12 July 2006

The E-3 visa sham

moved up to front with updated info

In the 'free trade' agreement Australia made with America in 2004, there was a much-trumpeted provision to allegedly make it easier for Australians to go to America to work. A unique class, the E-3 visa, just for Aussies – what a rare privilege!, we were told.

In the SMH's fatuous MyCareer supplement last week, this puff piece about E-3 appeared. "For most of us, working in the United States has been the stuff of fantasy. Not any more." it thundered. Given that this visa scheme's been in place for over 18 months now, there isn't much cause for excitement. Particularly as the article actually reveals that no-one is really using it. The scheme allocates 10,500 places for Aussies annually, but it seems about 20% max of that is being taken up. What gives?

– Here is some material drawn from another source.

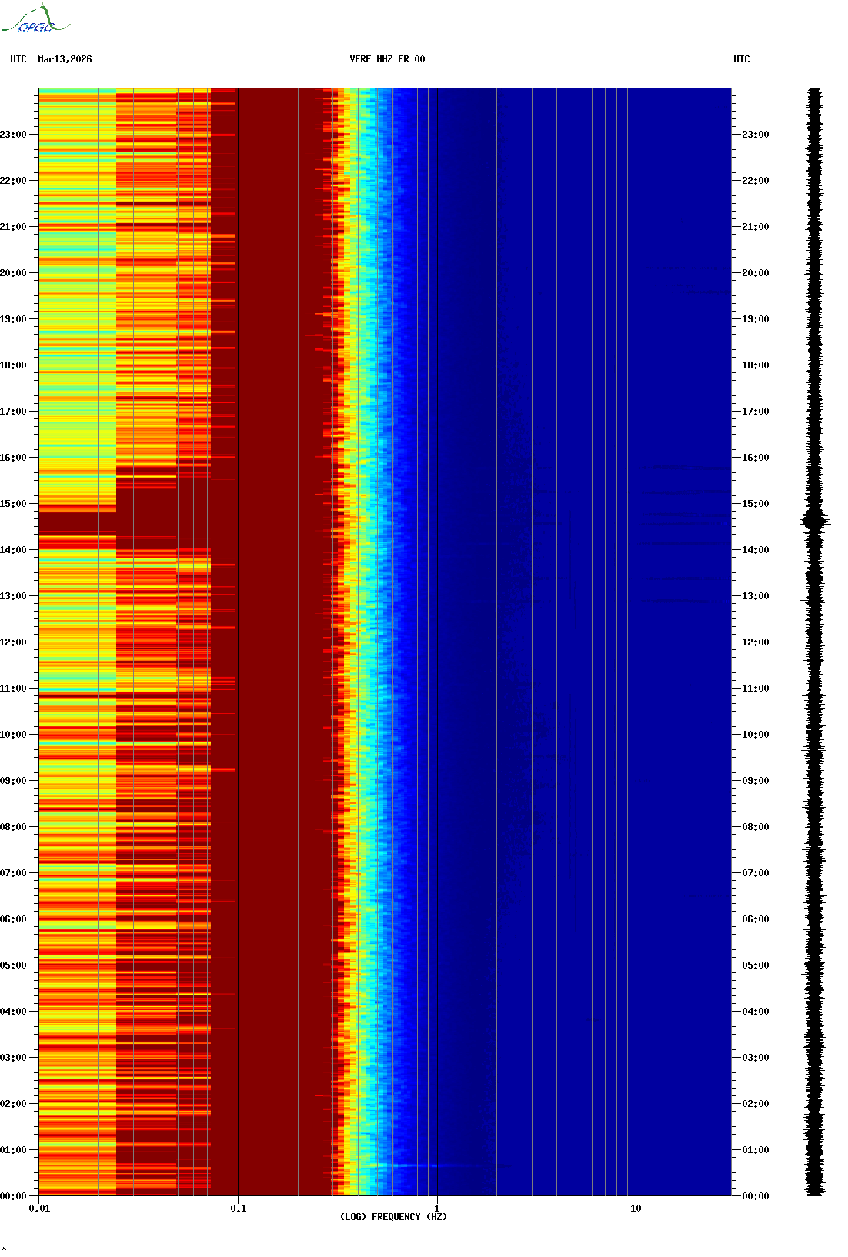
Task: Click the 23:00 label on left time axis
Action: click(x=13, y=135)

Well, for one thing the visa criteria are very restrictive. Only highly-qualified people are eligible for it, and even then, it seems to be discretionary, not based solely on objective criteria, whether one ultimately qualifies. What this means, it seems to me, is that this visa is designed to allow people who will obviously be able to land good jobs in the US the right to go there. But these people don't need a visa class, because if you can land a good job, you can do just that and get sponsorship in most cases. My suspicion, though I can't prove it, is that the couple of thousand people who are using the new visa are people who could have got work permits by existing means but find this new visa to be easier to get or to have less stringent conditions.

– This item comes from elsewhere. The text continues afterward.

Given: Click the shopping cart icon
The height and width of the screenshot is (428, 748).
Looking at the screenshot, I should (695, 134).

Either way, on the best case scenario, it's an elite visa, which is not about freedom of movement for Australian labour, but rather a selectively-permeable membrane allowing skill-drain to the US, with nothing passing in the opposite direction. Like everything else about the FTA, America gets the right to take what it wants from Australia and give nothing back in return. The Australian government does not represent Australian workers in its dealings with the US government. It represents US-owned corporate interests.

Update:
A week after the original post (5th July), and MyCareer is at it again. Puffing the E-3. OK, this time, they do have an apparently bona fide E-3 recipient! Well, no, her partner is one. But she feels that that entitles her to be utterly dismissive of the unhip fucks who can't go and work in NYC, like her. Although she hasn't got a job yet.

How did her partner get in?

He was headhunted by his employer, the Japanese bank Nomura Securities, on the recommendation of an Australian friend who has worked there for four years. Peter is a software developer specialising in financial markets with more than 20 years' experience in Sydney and London. He met the requirements for the E-3, but it was still an arduous process, with a lengthy round of telephone interviews with his future employers in Manhattan, reams of detailed paperwork for the immigration lawyers and a professional assessment by an academic working in the field.

Well, what's stopping you, Australia? See you for NYE in Times Square?